Consegna 1 - Secondo il brano, quale attrice si è ribellata al cameraman durante un'intervista?
Consegna 2 - Restituisci tali e quali le righe dei record che vanno dall'inizio dei record fino alla riga che contiene "Looking at the", entrambe comprese. Escludi le immagini dalla risposta.

Brano fornito -

Dobbiamo richiedere il diritto di avere una televisione non nemica della famiglia, combattendo l’oggettivizzazione. L’identificazione con quel modello delle inquadrature, dai piedi ai seni, per quarant’anni, ha sgretolato la nostra autorevolezza. Per tutti questi anni alle donne si sono poste domande chiuse, vai in bici? Sì/No, non è stata concessa la possibilità di esprimersi. È mortificante!

L’attrice Cate Blanchett durante un’intervista si è ribellata al cameramen che stava facendo la classica inquadratura. Si è accovacciata e ha detto «Cosa riprendi quaggiù che non c’è nulla di interessante?» poi lo ha esortato «potresti riprendermi il viso per piacere, faresti così se fossi un uomo?». 


Qualcosa quindi sta cambiando, in meglio, grazie all’attivismo.


Cosa possiamo fare tutti e cosa ci proponiamo di fare con i ragazzi? Non giudichiamo ma diamo gli strumenti necessari e insegniamo a protestare nel modo giusto.

Ogni volta che non ci piace qualcosa, bisogna scrivere in modo educato e formale all’azienda e allo IAP - Istituto Autodisciplina Pubblicitaria per far ritirare la pubblicità [ci ha mostrato cartelloni volgari e offensivi all’inverosimile, che sono stati ritirati].


Siamo al 75° posto per la libertà di stampa.


I ragazzi e le ragazze italiani stanno migliorando il mondo, hanno attivamente fatto togliere gran parte di quello che offende la dignità. È bene che si sappia!


Terzo intervento con Stefano Ciccone, dell’Associazione e rete nazionale Maschile Plurale e autore di Essere Maschi. Tra potere e libertà.


Pioniere degli studi sul maschile in Italia.

Il maschile non è universale ma parziale, poiché è solo una parte.


Quanto è ambiguo il cambiamento? Ci sono grandi contrapposizioni, come le sentinelle in piedi nella loro protesta che si scontrano con la realtà di cattolici e cristiani che dialogano invece sulla differenza come dimostrano vari esempi sulla teologia femminile. [mostra delle copertine di vari saggi].


Nella vita quotidiana abbiamo esempi evidenti di un linguaggio che imbriglia i generi e che nemmeno notiamo più. Un esempio sono i cartelli dei bagni pubblici. I fasciatoi sono solo nei bagni femminili, nella metro l’insegna con il passeggino è solamente con la figura femminile della mamma. Bisogna rendere consapevole il linguaggio perché condiziona il modello.

Dati raccolti

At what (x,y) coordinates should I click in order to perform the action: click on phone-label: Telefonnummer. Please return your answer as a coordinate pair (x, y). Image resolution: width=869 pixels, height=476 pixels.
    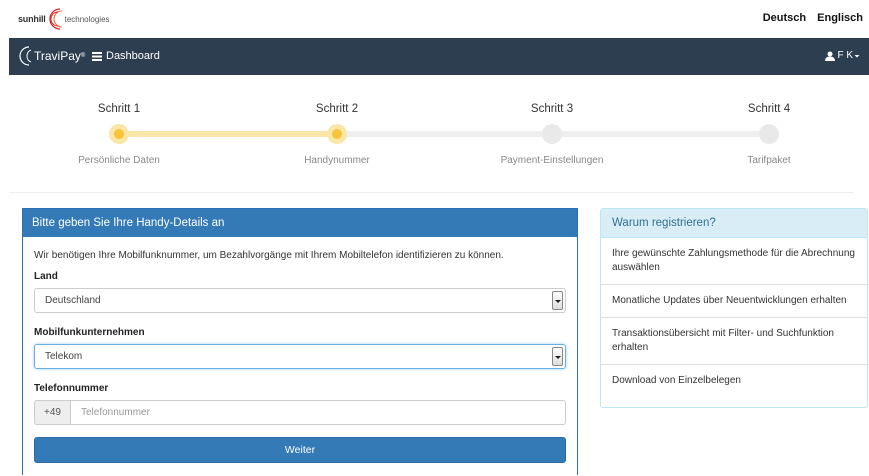
    Looking at the image, I should click on (72, 388).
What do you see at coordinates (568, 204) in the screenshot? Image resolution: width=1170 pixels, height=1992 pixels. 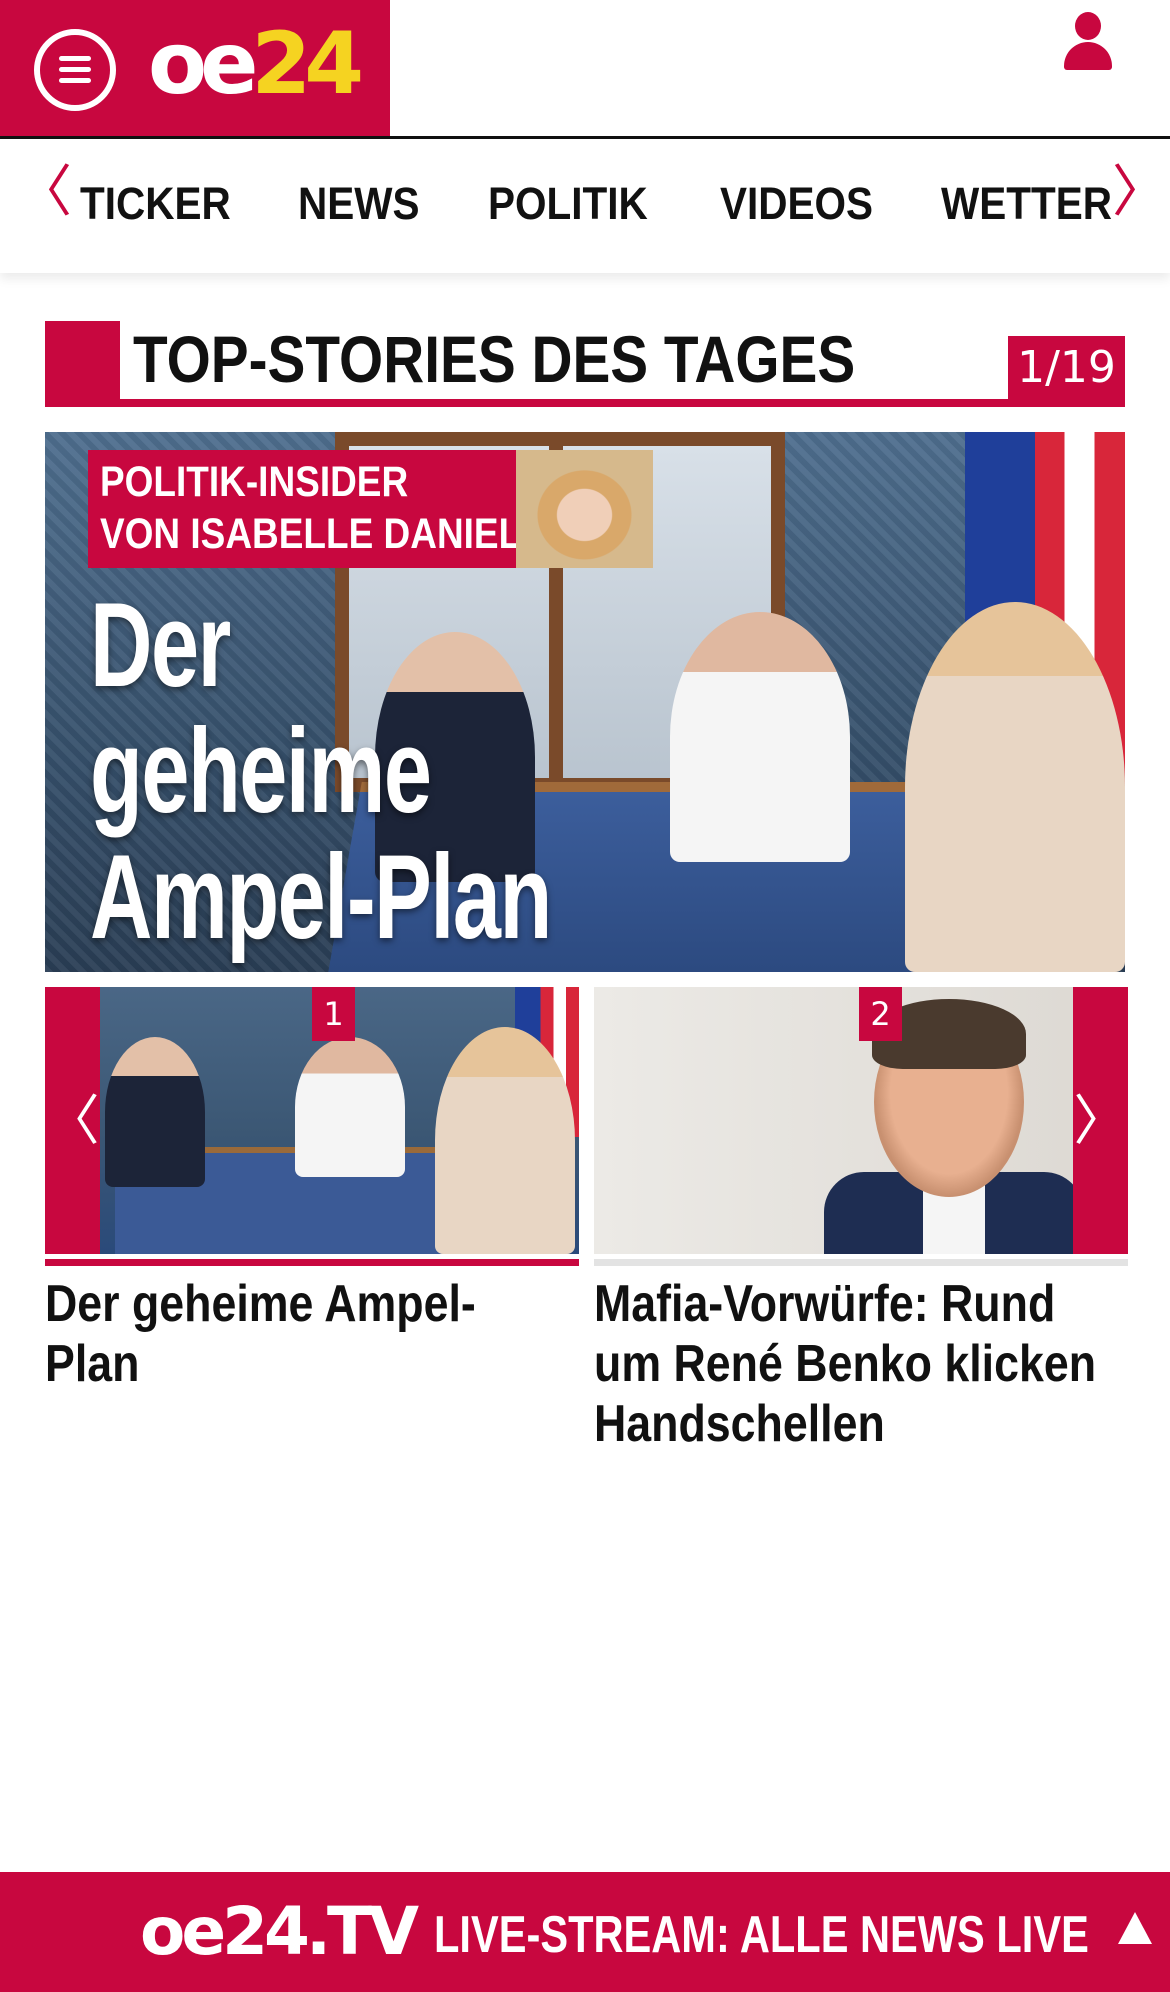 I see `nav-item-politik: POLITIK` at bounding box center [568, 204].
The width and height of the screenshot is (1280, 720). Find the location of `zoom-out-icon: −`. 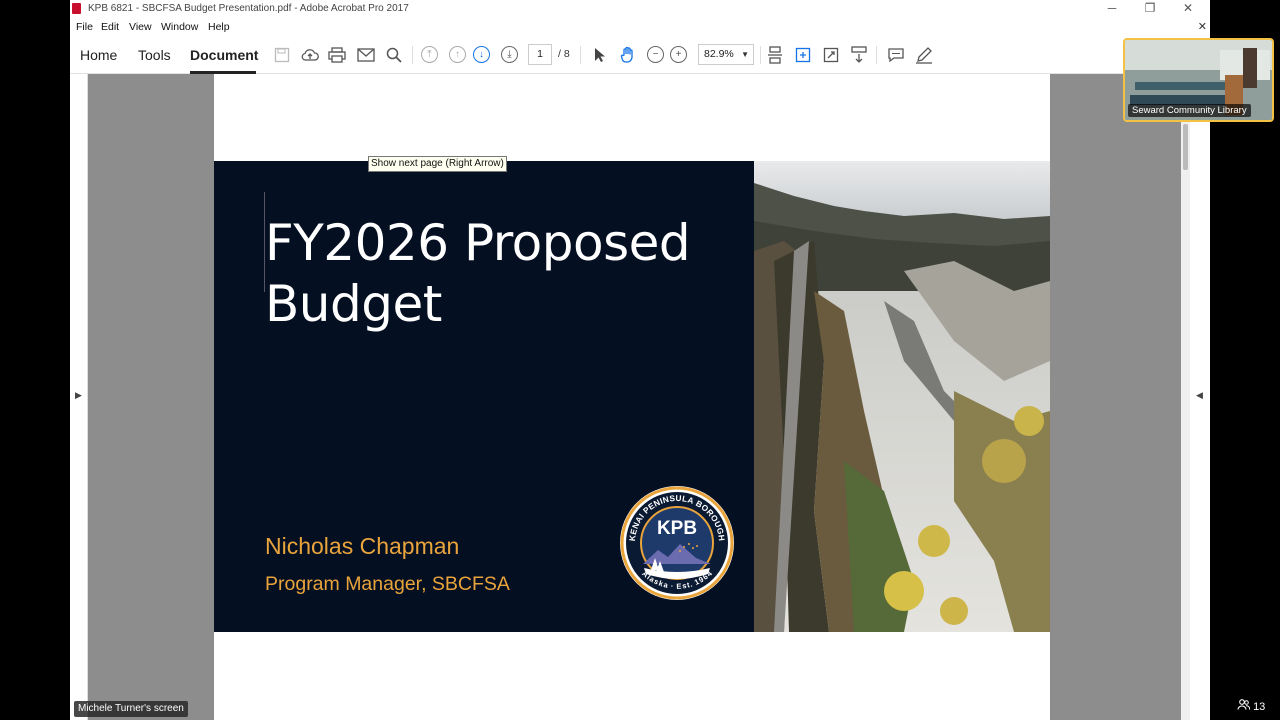

zoom-out-icon: − is located at coordinates (656, 54).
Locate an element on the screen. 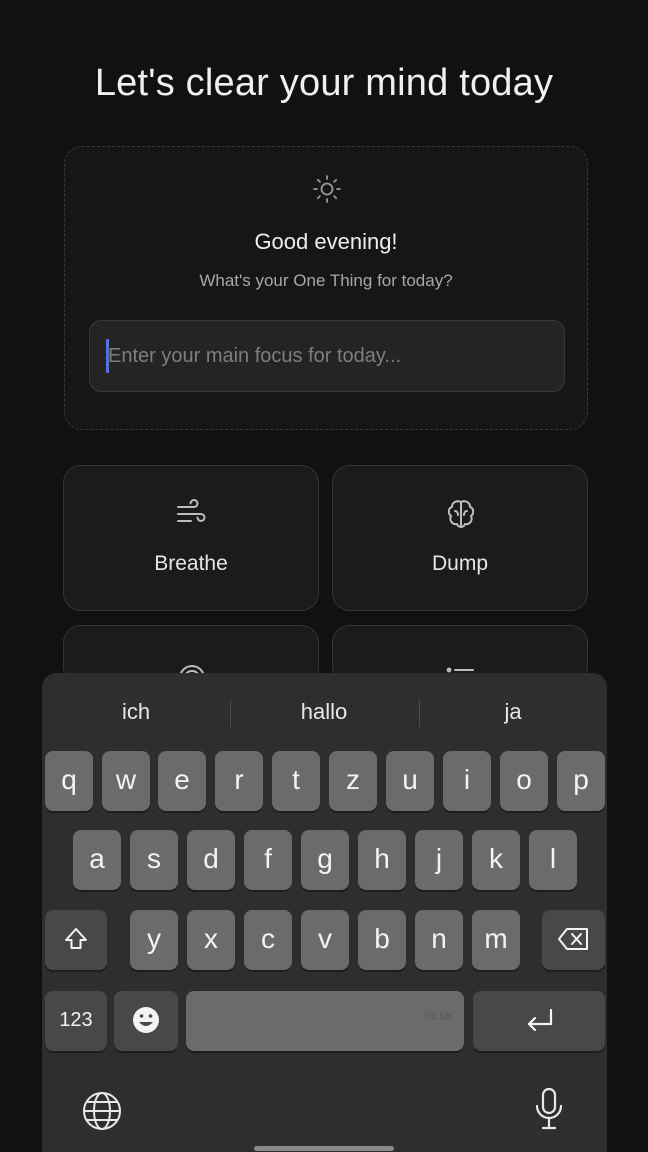 Image resolution: width=648 pixels, height=1152 pixels. key-i: i is located at coordinates (467, 781).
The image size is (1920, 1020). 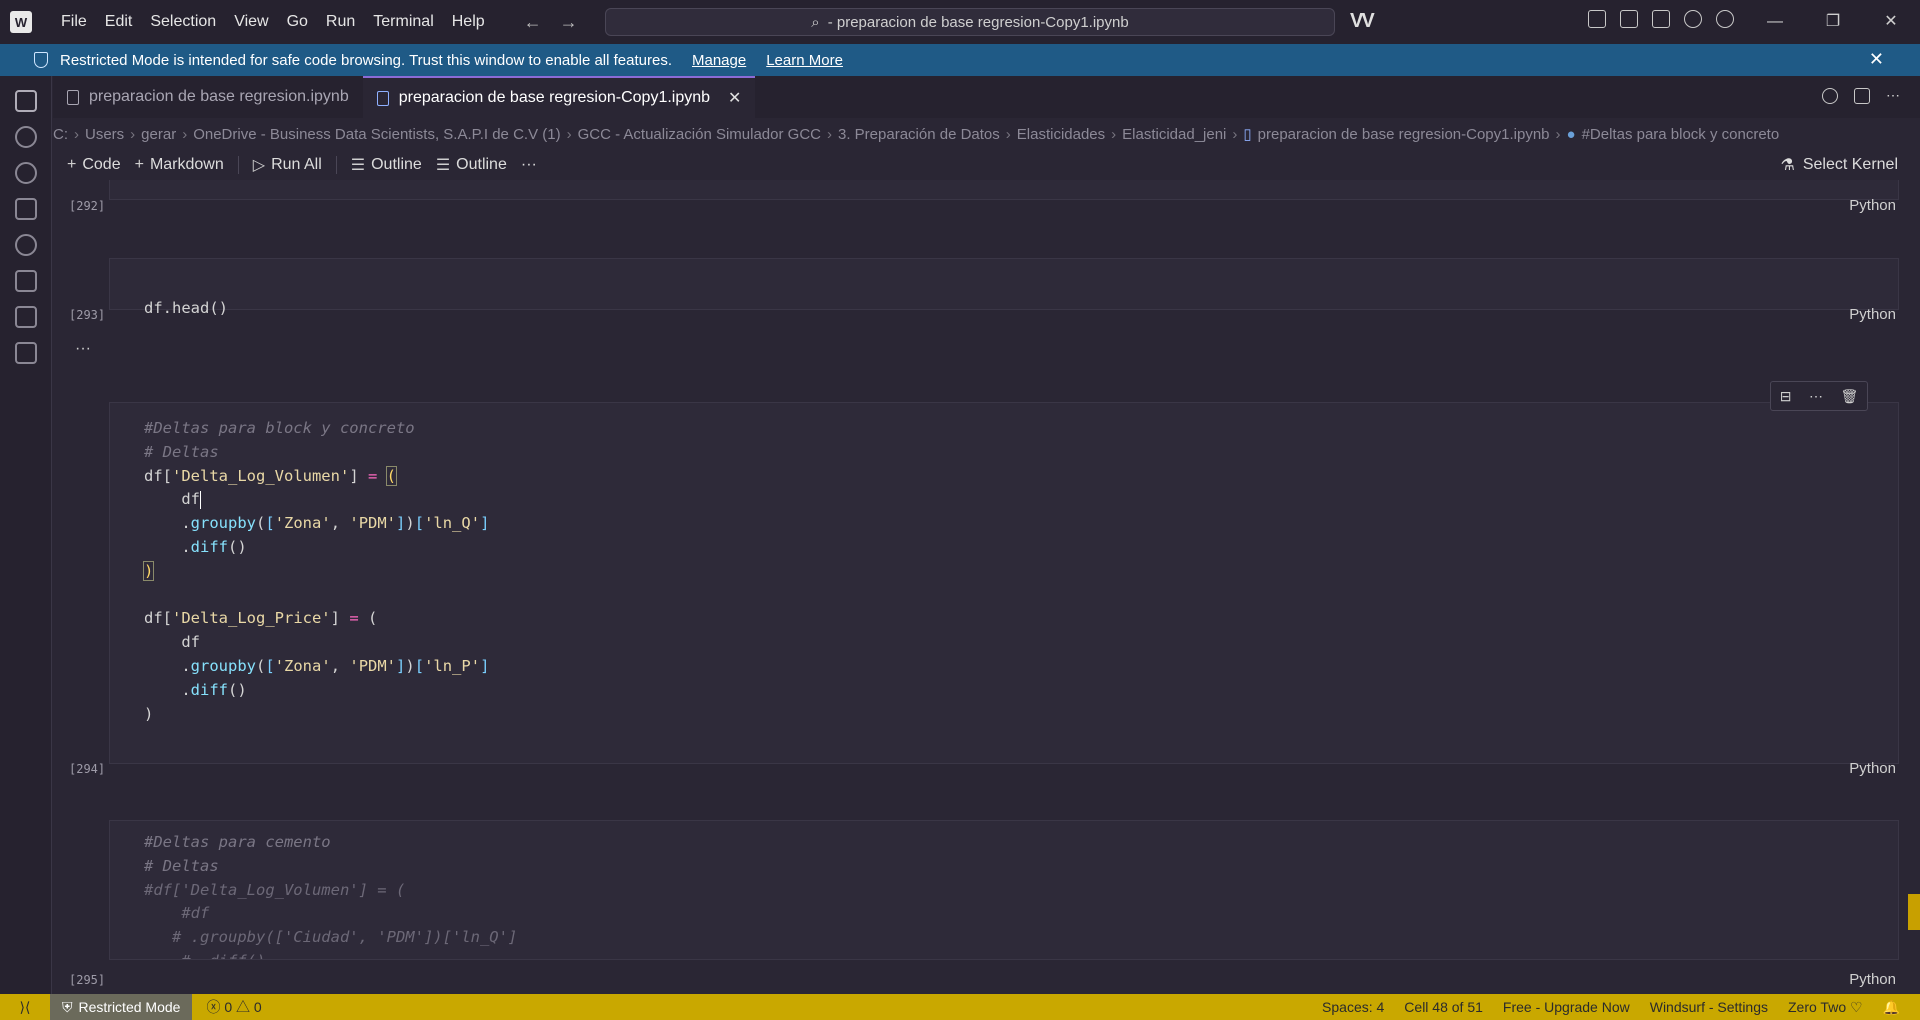 What do you see at coordinates (1849, 396) in the screenshot?
I see `delete-cell-icon: 🗑` at bounding box center [1849, 396].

Risposta attesa 1 - Cate Blanchett.

Risposta attesa 2 -
At what (x,y) coordinates should I click in order to perform the action: click on phone-label: Telefonnummer. Please return your answer as a coordinate pair (x, y). Image resolution: width=869 pixels, height=476 pixels.
    Looking at the image, I should click on (72, 388).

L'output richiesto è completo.